Conclusion: Talin-C was produced following HIV infection and was inversely proportional to HIV load. A proteomic study indicated that TLN1-C might be involved in HIV infection through regulating metabolic processes.

背景：Talin-1 参与人类免疫缺陷病毒 (HIV) 的入侵和突触发育。我们发现 talin-1 在 HIV 患者的外周血单核细胞 (PBMC) 中被切割成 38 KDa 的片段 (talin-C)；然而，潜在的机制仍然未知。

目的：本研究旨在确定 talin-C 与 HIV 感染之间的关系，并确定该蛋白影响 HIV 感染能力的潜在机制。

方法：PBMC 来自参与本研究的 HIV 感染患者。通过多反应监测 (MRM) 质谱法在 PBMC 中检测到与 talin-C 的潜在序列匹配的 N 和 C 端肽。TZM-b1 细胞用 HIV-1 假型病毒 (HIVpp) 感染不同的持续时间以检测 talin-C 产物。HIVpp 产生并感染了三个过表达 talin 头 (TLN1-H) 或 TLN1-C 或 TLN1 敲低 (shTLN1) 的稳定细胞系。然后通过酶联免疫吸附试验检测 HIV 标记蛋白 (P24)。最后，进行了基于相对和绝对定量 (iTRAQ) 的蛋白质组学研究的同量异位素标记，以检测 TZM-bl 细胞中有或没有 HIVpp 感染的 TLN1-C 调节蛋白。鉴定的蛋白质由 R 4.0 版分析。

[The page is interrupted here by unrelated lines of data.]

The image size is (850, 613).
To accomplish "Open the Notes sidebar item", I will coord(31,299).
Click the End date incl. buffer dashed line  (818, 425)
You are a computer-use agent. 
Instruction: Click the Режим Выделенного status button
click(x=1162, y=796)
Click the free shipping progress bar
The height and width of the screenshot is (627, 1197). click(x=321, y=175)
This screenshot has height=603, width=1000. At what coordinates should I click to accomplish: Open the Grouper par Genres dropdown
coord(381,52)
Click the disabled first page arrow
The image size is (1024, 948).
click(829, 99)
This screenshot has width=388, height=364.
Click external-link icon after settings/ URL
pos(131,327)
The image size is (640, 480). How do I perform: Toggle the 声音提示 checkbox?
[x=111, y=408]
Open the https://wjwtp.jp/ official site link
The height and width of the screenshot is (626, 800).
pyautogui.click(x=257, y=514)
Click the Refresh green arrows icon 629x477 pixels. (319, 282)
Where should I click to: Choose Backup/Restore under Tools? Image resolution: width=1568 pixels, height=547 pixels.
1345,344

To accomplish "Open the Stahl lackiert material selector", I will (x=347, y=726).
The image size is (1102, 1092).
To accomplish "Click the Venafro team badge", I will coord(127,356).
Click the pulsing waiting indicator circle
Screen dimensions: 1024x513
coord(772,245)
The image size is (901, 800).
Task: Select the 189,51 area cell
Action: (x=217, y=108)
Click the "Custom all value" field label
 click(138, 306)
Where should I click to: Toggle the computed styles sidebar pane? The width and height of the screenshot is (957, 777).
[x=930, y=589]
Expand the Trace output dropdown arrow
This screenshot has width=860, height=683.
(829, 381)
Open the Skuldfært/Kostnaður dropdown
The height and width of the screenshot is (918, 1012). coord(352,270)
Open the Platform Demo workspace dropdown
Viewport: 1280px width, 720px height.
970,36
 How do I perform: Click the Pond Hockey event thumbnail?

结果：检测到talin-C的N-和C-肽在HIV载量较低的患者中具有更高的表达。Talin-C 是在 HIVpp 感染期间产生的。TLN1-C 显着抑制 TZM-b1 细胞中的 HIVpp 感染。此外，蛋白质组学研究发现，TLN1-C 分别调节有和没有 HIVpp 感染的 TZM-b1 细胞中 99 种蛋白质的表达。根据基因本体论（GO）注释，发现具有细胞代谢过程和结合功能的蛋白质被富集。34 个蛋白质具有蛋白质-蛋白质相互作用，分别有 19 个下调和 15 个上调蛋白质。

结论：Talin-C 是在 HIV 感染后产生的，与 HIV 载量成反比。一项蛋白质组学研究表明，TLN1-C 可能通过调节代谢过程参与 HIV 感染。